Producers and Consumers

What are Producers?

Producers publish messages by appending to the end of a topic partition. By default, if a message contains a key (i.e. the key is NOT null), the hashed value of the key is used to decide in which partition the message is stored. If there is a specific key set for the message, then the producer’s default hash partitioning guarantees that long as no new partitions are added, all messages with the same key will be stored in the same topic partition. This behaviour is essential whenever you want to ensure that message for one and the same key are consumed and processed in order from the same topic partition.

If the key is null, the producer behaves differently according to the Kafka version:

  • up to Kafka 2.3: a round-robin partitioner is used to balance the messages across all partitions

  • Kafka 2.4 or newer: a sticky partitioner is used which leads to larger batches and reduced latency and is particularly beneficial for very high throughput scenarios

You can also implement your own custom partitioning strategy to store messages in a specific partition following any kind of business rule.

p

What are Consumers?

Each message published to a topic is delivered to a consumer that is subscribed to that topic.

A consumer can read data from any position of the partition, and internally the position is stored as a pointer called offset. In most of the cases, a consumer advances its offset linearly, but it could be in any order, or starting from any given position.

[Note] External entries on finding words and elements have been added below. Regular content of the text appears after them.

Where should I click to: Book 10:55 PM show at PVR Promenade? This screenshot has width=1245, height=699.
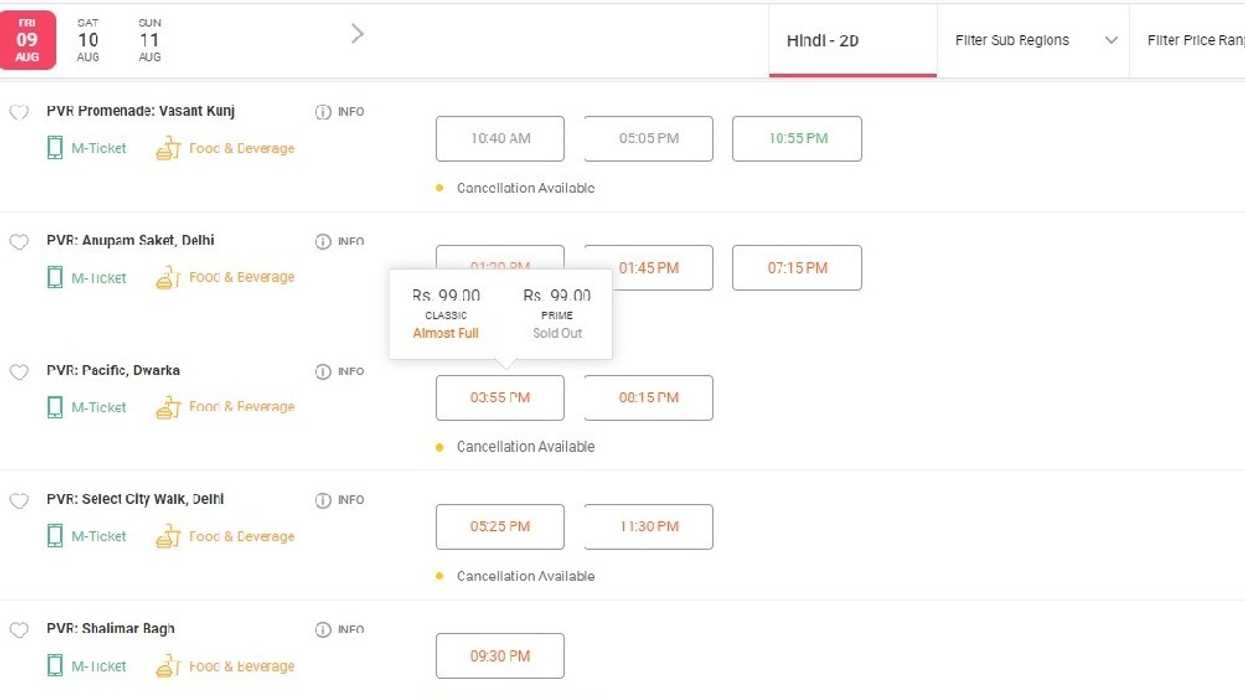797,139
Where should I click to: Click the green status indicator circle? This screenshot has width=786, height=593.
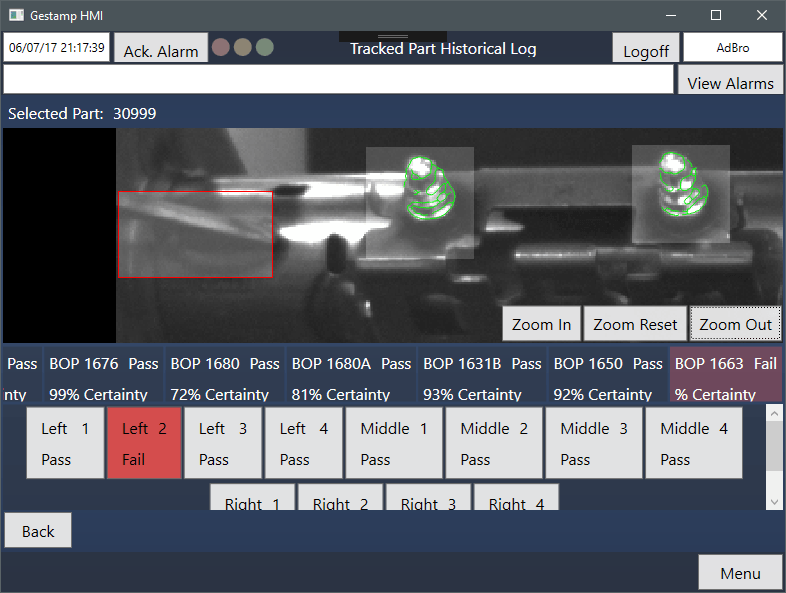264,47
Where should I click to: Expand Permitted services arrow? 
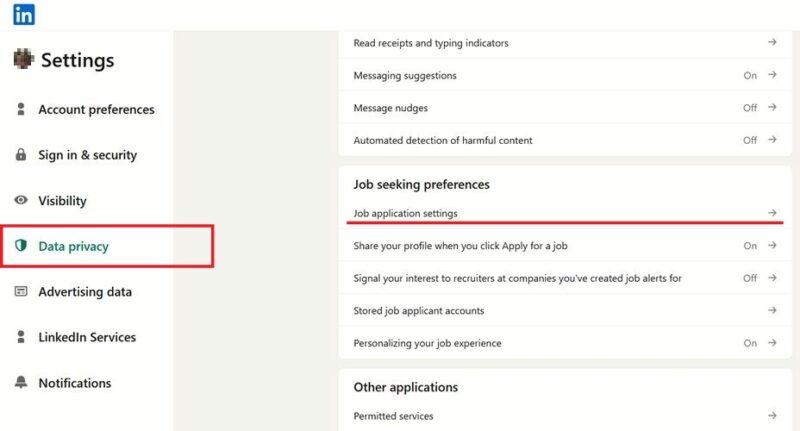tap(772, 415)
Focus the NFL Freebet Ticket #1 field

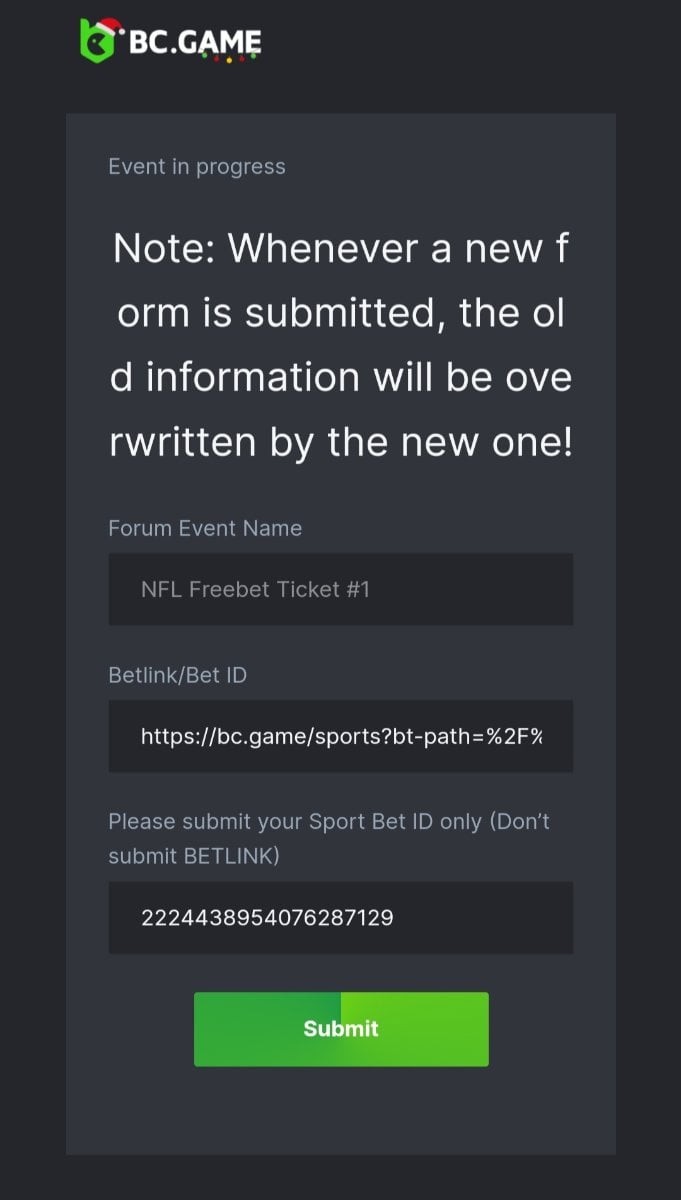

Each consumer belongs to a consumer group. A consumer group may consist of multiple consumer instances. This is the reason why a consumer group can be both, fault tolerant and scalable. If one of several consumer instances in a group dies, the topic partitions are reassigned to other consumer instances such that the remaining ones continue to process messages form all partitions. If a consumer group contains more than one consumer instance, each consumer will only receive messages from a subset of the partitions. When a consumer group only contains one consumer instance, this consumer is responsible for processing all messages of all topic partitions.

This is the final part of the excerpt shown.